◆ **Task description**
Write the items as a JSON list of strings, one string per line, with blank lines dropped. Cover only the stretch from the start of the items through the line containing "Action: tap(570, 306)", including both ends.

◆ **Data provided**
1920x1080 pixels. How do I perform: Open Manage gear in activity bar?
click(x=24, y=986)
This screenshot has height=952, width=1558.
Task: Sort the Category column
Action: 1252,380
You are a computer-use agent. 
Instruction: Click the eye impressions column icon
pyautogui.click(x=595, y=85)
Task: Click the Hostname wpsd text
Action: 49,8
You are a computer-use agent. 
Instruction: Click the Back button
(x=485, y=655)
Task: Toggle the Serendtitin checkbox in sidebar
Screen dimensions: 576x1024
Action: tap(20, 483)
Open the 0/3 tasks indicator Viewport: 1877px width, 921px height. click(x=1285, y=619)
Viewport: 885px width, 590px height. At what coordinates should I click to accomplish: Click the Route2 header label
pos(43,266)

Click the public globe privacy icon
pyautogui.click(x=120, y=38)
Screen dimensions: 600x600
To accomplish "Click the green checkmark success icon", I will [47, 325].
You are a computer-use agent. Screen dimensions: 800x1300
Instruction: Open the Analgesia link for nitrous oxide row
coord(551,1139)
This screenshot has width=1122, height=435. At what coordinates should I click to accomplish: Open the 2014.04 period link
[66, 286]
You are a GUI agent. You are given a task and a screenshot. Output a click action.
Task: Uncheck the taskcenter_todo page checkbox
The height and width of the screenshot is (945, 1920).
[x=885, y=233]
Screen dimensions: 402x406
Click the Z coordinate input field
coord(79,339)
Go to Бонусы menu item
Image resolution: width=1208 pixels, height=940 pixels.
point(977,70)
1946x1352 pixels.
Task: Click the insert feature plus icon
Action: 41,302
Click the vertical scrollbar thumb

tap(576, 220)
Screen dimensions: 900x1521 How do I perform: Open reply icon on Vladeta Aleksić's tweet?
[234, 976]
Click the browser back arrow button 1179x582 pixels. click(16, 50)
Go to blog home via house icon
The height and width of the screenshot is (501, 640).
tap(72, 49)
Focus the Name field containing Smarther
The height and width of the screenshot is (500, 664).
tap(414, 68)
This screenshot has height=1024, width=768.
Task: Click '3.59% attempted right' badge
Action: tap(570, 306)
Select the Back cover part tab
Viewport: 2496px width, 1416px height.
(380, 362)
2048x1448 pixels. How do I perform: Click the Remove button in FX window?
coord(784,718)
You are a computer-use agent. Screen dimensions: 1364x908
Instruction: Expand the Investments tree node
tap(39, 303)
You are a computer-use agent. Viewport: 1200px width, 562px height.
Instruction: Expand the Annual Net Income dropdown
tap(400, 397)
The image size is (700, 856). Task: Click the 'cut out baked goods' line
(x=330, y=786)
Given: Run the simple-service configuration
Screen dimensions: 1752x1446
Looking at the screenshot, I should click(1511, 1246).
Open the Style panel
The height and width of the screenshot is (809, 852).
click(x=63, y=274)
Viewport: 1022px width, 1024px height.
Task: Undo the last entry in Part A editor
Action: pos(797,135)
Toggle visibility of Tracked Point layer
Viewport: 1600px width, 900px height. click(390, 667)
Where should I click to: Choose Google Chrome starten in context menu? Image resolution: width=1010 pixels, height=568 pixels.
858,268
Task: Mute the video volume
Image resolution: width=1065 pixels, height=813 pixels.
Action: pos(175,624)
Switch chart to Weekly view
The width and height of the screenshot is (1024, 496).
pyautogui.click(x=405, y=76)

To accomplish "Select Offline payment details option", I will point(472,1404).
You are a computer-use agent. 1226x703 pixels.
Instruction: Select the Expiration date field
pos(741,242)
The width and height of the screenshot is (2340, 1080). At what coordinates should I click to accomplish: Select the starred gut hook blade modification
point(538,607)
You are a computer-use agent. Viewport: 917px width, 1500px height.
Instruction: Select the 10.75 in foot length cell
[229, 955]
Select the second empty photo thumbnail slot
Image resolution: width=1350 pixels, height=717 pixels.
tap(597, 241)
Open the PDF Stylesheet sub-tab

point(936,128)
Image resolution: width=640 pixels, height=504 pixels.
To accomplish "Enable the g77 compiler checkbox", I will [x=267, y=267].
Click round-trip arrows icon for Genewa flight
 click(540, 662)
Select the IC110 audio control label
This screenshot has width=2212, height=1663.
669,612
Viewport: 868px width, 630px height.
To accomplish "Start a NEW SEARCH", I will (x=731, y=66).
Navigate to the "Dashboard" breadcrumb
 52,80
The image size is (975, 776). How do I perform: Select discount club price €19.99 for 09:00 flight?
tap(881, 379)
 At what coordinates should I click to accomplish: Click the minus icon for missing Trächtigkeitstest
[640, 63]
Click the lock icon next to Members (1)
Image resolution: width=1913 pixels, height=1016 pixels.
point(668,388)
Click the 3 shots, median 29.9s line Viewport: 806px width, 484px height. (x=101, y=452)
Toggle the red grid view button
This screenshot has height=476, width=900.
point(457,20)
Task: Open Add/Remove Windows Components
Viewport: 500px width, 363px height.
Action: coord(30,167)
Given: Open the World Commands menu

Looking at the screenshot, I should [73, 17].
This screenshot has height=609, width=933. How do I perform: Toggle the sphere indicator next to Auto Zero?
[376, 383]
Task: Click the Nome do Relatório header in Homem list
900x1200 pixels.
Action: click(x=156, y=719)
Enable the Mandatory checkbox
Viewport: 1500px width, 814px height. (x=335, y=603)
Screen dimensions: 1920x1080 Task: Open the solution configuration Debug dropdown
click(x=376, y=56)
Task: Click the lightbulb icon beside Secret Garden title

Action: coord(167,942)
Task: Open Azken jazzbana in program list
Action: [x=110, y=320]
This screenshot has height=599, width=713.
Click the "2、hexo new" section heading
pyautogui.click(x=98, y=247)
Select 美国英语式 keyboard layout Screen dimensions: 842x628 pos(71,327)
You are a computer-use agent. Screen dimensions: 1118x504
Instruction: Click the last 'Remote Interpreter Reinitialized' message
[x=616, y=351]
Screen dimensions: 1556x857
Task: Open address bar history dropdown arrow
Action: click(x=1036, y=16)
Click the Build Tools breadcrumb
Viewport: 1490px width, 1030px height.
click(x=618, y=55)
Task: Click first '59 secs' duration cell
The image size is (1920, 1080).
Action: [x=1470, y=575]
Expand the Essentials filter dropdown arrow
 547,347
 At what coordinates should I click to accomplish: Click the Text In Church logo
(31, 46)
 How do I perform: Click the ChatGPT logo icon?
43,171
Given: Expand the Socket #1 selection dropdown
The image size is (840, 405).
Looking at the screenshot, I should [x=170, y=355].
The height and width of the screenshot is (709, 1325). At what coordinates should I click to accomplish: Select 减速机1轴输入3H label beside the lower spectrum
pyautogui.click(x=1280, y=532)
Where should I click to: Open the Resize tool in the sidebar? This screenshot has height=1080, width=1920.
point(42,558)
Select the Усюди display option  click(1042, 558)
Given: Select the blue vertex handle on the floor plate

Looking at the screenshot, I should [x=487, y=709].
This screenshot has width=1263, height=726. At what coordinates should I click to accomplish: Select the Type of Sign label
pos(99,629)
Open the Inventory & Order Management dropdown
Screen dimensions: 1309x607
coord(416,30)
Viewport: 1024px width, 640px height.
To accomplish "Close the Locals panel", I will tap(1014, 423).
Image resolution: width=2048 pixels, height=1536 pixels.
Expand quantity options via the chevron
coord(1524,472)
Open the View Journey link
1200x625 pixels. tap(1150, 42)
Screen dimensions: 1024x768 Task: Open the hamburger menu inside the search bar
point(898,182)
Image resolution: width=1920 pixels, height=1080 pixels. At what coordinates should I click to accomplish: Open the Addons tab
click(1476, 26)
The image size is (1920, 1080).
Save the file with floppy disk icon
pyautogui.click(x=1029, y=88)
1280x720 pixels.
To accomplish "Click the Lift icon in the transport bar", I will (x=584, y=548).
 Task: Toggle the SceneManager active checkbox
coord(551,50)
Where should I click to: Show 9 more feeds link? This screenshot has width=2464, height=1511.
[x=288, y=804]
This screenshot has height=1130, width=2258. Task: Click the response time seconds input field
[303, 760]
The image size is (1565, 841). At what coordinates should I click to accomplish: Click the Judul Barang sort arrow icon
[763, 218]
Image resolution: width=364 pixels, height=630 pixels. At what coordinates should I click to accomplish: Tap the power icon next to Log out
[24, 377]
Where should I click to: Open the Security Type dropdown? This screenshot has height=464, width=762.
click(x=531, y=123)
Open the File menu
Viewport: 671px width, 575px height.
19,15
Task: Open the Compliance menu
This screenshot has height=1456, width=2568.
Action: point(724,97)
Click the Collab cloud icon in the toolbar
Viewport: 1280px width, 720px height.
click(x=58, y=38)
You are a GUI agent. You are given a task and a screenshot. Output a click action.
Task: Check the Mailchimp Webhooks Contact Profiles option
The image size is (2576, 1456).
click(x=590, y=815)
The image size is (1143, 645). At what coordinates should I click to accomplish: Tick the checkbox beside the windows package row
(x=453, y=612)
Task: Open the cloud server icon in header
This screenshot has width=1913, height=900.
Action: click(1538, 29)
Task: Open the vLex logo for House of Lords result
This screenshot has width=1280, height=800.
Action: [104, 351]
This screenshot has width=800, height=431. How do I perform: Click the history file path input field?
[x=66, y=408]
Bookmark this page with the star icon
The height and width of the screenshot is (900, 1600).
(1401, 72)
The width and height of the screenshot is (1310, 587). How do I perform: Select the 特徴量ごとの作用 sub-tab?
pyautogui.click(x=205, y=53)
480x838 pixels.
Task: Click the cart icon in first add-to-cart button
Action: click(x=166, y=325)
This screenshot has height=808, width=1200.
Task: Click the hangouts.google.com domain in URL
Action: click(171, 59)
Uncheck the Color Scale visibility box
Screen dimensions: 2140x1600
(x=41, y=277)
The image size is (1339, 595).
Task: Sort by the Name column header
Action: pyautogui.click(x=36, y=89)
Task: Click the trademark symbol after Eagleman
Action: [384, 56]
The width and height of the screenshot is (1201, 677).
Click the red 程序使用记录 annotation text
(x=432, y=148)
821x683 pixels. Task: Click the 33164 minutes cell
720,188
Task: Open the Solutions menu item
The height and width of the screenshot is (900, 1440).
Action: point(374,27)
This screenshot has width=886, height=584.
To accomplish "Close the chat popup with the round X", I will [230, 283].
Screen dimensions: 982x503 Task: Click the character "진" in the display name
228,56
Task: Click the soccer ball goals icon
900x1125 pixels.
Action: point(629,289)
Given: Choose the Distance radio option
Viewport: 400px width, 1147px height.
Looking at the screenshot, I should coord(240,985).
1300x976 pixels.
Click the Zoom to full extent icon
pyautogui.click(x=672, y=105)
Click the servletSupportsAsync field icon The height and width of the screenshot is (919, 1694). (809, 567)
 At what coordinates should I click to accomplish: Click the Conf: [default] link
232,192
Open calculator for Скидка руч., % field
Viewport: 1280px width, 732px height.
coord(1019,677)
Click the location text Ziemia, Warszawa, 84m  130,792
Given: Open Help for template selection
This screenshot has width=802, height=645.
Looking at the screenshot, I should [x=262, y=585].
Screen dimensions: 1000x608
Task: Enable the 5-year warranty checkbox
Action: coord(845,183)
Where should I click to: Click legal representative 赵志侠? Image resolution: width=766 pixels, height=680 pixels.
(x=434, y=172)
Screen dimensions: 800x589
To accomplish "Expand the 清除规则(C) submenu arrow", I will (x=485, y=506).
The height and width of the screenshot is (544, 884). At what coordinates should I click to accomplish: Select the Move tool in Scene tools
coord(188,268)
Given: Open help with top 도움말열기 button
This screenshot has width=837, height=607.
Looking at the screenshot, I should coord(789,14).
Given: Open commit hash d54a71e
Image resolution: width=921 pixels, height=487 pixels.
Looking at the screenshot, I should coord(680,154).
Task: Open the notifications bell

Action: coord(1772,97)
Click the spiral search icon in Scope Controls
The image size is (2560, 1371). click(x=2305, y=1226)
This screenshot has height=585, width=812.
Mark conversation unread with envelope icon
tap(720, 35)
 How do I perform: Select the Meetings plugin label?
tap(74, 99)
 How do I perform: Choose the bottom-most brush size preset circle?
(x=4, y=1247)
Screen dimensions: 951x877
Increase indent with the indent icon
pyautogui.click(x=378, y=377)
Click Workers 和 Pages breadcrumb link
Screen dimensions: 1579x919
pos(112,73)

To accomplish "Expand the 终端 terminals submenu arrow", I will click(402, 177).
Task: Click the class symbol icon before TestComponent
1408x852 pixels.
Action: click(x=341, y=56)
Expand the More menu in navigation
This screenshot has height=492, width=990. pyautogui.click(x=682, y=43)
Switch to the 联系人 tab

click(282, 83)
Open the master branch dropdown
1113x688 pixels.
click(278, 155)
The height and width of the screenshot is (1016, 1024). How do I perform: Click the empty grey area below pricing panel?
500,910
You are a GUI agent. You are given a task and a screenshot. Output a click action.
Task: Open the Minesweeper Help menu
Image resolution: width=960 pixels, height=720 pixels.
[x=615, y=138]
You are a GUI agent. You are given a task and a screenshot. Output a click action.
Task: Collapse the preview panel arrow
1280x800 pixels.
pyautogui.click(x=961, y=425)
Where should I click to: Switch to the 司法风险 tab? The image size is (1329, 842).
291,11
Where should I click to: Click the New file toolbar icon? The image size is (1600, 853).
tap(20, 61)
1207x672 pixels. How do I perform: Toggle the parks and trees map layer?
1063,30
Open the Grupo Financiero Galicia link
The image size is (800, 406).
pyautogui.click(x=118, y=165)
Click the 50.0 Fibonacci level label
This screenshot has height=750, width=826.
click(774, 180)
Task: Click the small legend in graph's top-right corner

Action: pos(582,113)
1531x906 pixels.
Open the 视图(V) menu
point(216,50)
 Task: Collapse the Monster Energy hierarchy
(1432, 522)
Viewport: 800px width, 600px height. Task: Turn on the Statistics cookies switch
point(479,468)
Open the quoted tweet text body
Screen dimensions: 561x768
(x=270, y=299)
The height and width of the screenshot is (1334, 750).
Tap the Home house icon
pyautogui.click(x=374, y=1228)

◆ **Result of the exercise**
[
  "1920x1080 pixels. How do I perform: Open Manage gear in activity bar?",
  "click(x=24, y=986)",
  "This screenshot has height=952, width=1558.",
  "Task: Sort the Category column",
  "Action: 1252,380",
  "You are a computer-use agent. ",
  "Instruction: Click the eye impressions column icon",
  "pyautogui.click(x=595, y=85)",
  "Task: Click the Hostname wpsd text",
  "Action: 49,8",
  "You are a computer-use agent. ",
  "Instruction: Click the Back button",
  "(x=485, y=655)",
  "Task: Toggle the Serendtitin checkbox in sidebar",
  "Screen dimensions: 576x1024",
  "Action: tap(20, 483)",
  "Open the 0/3 tasks indicator Viewport: 1877px width, 921px height. click(x=1285, y=619)",
  "Viewport: 885px width, 590px height. At what coordinates should I click to accomplish: Click the Route2 header label",
  "pos(43,266)",
  "Click the public globe privacy icon",
  "pyautogui.click(x=120, y=38)",
  "Screen dimensions: 600x600",
  "To accomplish \"Click the green checkmark success icon\", I will [47, 325].",
  "You are a computer-use agent. Screen dimensions: 800x1300",
  "Instruction: Open the Analgesia link for nitrous oxide row",
  "coord(551,1139)",
  "This screenshot has width=1122, height=435. At what coordinates should I click to accomplish: Open the 2014.04 period link",
  "[66, 286]",
  "You are a GUI agent. You are given a task and a screenshot. Output a click action.",
  "Task: Uncheck the taskcenter_todo page checkbox",
  "The height and width of the screenshot is (945, 1920).",
  "[x=885, y=233]",
  "Screen dimensions: 402x406",
  "Click the Z coordinate input field",
  "coord(79,339)",
  "Go to Бонусы menu item",
  "Image resolution: width=1208 pixels, height=940 pixels.",
  "point(977,70)",
  "1946x1352 pixels.",
  "Task: Click the insert feature plus icon",
  "Action: 41,302",
  "Click the vertical scrollbar thumb",
  "tap(576, 220)",
  "Screen dimensions: 900x1521 How do I perform: Open reply icon on Vladeta Aleksić's tweet?",
  "[234, 976]",
  "Click the browser back arrow button 1179x582 pixels. click(16, 50)",
  "Go to blog home via house icon",
  "The height and width of the screenshot is (501, 640).",
  "tap(72, 49)",
  "Focus the Name field containing Smarther",
  "The height and width of the screenshot is (500, 664).",
  "tap(414, 68)",
  "This screenshot has height=1024, width=768.",
  "Task: Click '3.59% attempted right' badge",
  "Action: tap(570, 306)"
]